_Passage provided:_
++++++++++

Changing stroke rehab and research worldwide now.Time is Brain! trillions and trillions of neurons that DIE each day because there are NO effective hyperacute therapies besides tPA(only 12% effective). I have 523 posts on hyperacute therapy, enough for researchers to spend decades proving them out. These are my personal ideas and blog on stroke rehabilitation and stroke research. Do not attempt any of these without checking with your medical provider. Unless you join me in agitating, when you need these therapies they won't be there.

What this blog is for:

My blog is not to help survivors recover, it is to have the 10 million yearly stroke survivors light fires underneath their doctors, stroke hospitals and stroke researchers to get stroke solved. 100% recovery. The stroke medical world is completely failing at that goal, they don't even have it as a goal. Shortly after getting out of the hospital and getting NO information on the process or protocols of stroke rehabilitation and recovery I started searching on the internet and found that no other survivor received useful information. This is an attempt to cover all stroke rehabilitation information that should be readily available to survivors so they can talk with informed knowledge to their medical staff. It lays out what needs to be done to get stroke survivors closer to 100% recovery. It's quite disgusting that this information is not available from every stroke association and doctors group.

++++++++++

_Study questions:_
a: Answer these questions from the stroke blog text:
(i) How many posts on hyperacute therapy does the author say they have?
(ii) What effectiveness figure is given for tPA?
(iii) How many yearly stroke survivors does the author want to push doctors, stroke hospitals and researchers to solve stroke?
b: Translate this sentence from the stroke blog text into Spanish: "Do not attempt any of these without checking with your medical provider."
The records that follow have no connection to the stroke blog text.

++++++++++

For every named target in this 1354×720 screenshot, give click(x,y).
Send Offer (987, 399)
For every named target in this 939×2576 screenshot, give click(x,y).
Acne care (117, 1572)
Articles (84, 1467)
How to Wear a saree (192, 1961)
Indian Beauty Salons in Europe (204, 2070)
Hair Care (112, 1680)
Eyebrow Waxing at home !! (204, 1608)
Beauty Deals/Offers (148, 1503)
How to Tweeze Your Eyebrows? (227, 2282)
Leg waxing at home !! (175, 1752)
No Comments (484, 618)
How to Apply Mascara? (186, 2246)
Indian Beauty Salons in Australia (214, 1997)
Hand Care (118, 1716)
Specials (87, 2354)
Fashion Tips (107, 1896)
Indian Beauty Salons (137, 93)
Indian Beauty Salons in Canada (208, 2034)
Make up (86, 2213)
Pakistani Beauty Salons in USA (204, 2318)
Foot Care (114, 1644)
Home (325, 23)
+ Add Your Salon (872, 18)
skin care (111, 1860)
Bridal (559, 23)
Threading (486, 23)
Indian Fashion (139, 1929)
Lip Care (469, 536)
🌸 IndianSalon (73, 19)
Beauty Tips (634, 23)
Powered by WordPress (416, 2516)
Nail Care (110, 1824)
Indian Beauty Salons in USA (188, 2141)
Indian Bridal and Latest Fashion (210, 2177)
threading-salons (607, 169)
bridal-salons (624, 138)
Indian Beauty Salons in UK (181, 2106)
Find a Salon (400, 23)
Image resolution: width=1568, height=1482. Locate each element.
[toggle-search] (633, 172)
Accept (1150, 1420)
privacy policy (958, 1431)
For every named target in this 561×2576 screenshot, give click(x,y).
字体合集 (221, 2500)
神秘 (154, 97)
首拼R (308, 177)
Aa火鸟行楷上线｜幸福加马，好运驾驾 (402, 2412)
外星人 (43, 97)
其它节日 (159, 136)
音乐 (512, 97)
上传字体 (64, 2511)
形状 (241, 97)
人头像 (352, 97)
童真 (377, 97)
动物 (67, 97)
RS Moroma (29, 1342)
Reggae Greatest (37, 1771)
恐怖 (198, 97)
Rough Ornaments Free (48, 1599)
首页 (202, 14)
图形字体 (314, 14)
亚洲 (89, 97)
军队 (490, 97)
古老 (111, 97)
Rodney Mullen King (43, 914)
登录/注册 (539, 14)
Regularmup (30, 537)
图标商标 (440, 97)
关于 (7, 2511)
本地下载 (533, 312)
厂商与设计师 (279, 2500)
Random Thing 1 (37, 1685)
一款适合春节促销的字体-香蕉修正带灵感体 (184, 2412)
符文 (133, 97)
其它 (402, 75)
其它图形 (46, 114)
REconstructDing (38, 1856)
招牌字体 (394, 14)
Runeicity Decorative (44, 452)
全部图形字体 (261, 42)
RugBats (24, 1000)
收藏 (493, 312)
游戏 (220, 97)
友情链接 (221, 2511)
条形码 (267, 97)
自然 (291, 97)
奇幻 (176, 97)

++++++++++

_Solutions:_
a:
(i) 523
(ii) Only 12% effective
(iii) 10 million

b: No intente ninguna de estas cosas sin consultar con su proveedor médico.